Let an angle in quad IV such that cos= 2/5 find exact value of csc and cot
you have a 2-√21-5 triangle, so in QIV, you have
cos = 2/5
csc = -5/√21
cot = cos*csc = -2/√21
To find the exact values of csc and cot given that cos = 2/5, we need to use the definitions and properties of trigonometric functions. Let's go step by step.

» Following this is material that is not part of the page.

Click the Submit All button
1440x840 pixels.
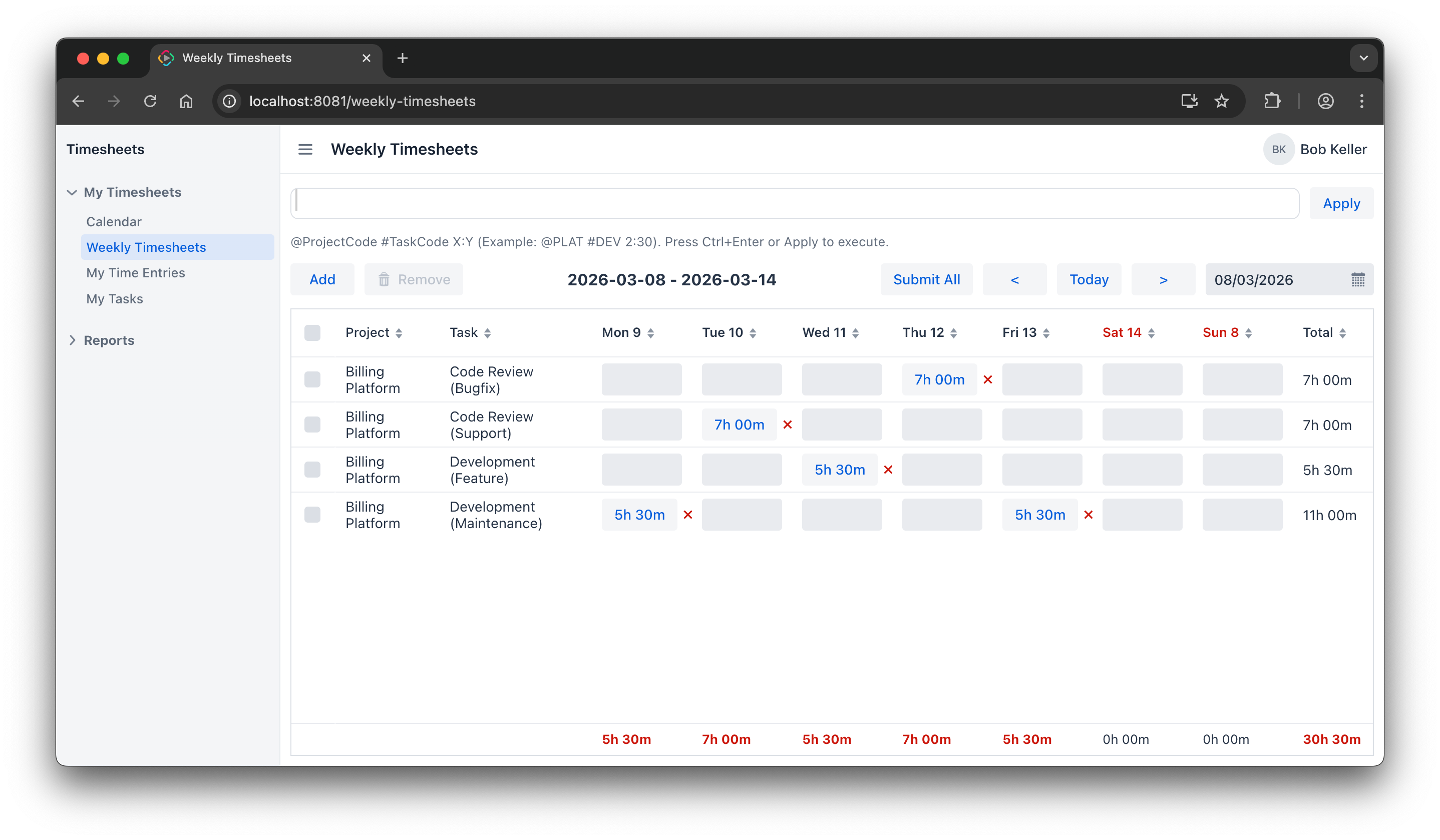pyautogui.click(x=926, y=280)
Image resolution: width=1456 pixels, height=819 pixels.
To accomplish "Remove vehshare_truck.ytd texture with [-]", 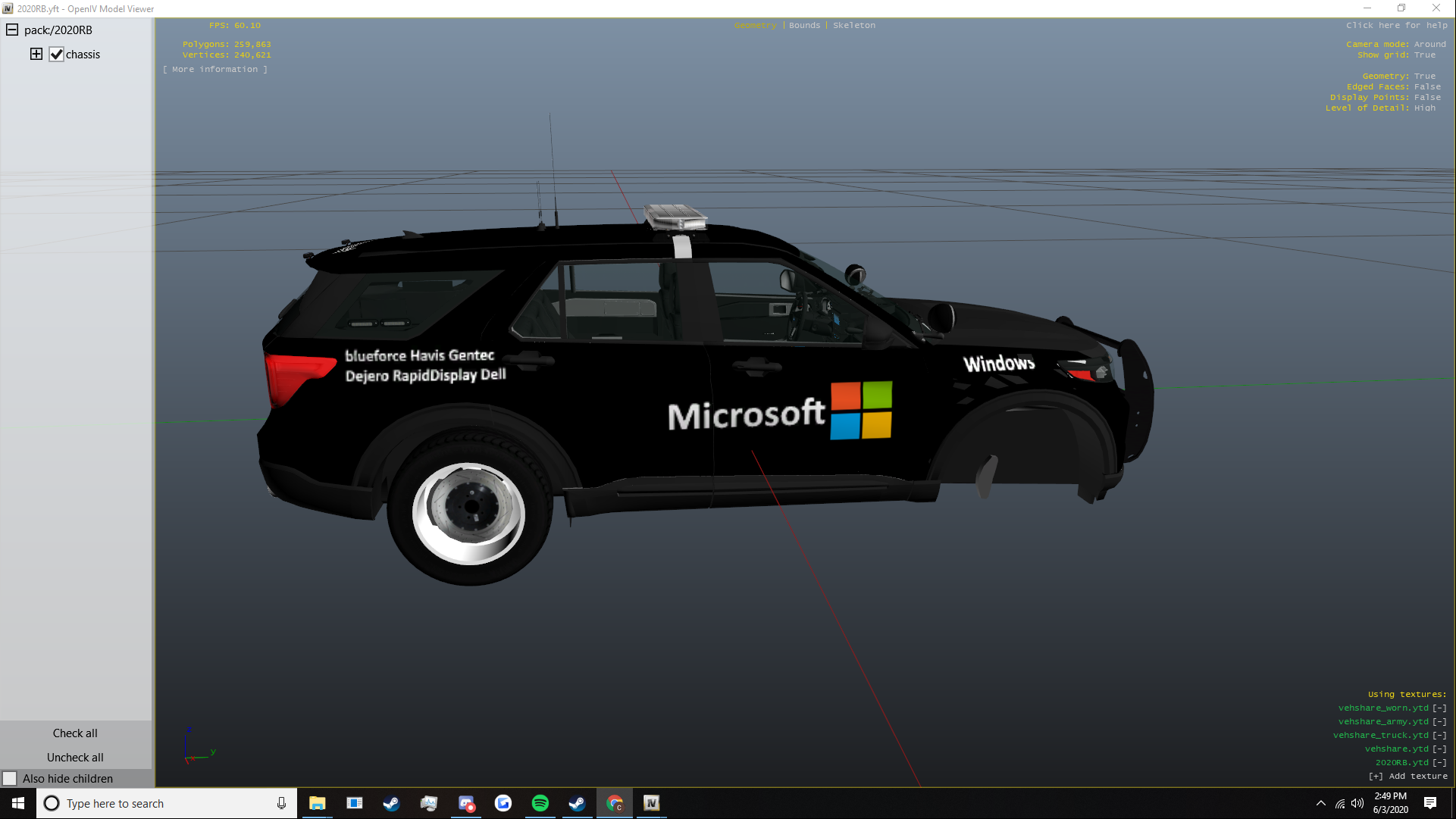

First, we know that cos = adjacent/hypotenuse. In quadrant IV, the adjacent side is positive, and the hypotenuse is positive. Let's assume the adjacent side is 2 and the hypotenuse is 5 (since cos = 2/5).
Using the Pythagorean theorem, we can find the length of the opposite side (let's call it b):
b² = (hypotenuse)² - (adjacent)²
b² = 5² - 2²
b² = 25 - 4
b² = 21
b = √21 (Since the length of a side cannot be negative)
Now that we know the opposite side length is √21, we can find the values of csc and cot.
1. Cosecant (csc) can be found using the reciprocal of the sine function:
csc = 1/sin
Since sin = opposite/hypotenuse, we have sin = (√21)/5
Therefore, csc = 1/(√21/5) = 5/√21
To rationalize the denominator, we multiply both numerator and denominator by √21:
csc = (5/√21) * (√21/√21) = 5√21/21
So, the exact value of csc is 5√21/21.
2. Cotangent (cot) can be found using the reciprocal of the tangent function:
cot = 1/tan
Since tan = opposite/adjacent, we have tan = (√21)/2
Therefore, cot = 1/(√21/2) = 2/√21
To rationalize the denominator, we multiply both numerator and denominator by √21:
cot = (2/√21) * (√21/√21) = 2√21/21
So, the exact value of cot is 2√21/21.
To summarize:
- The exact value of csc is 5√21/21.
- The exact value of cot is 2√21/21.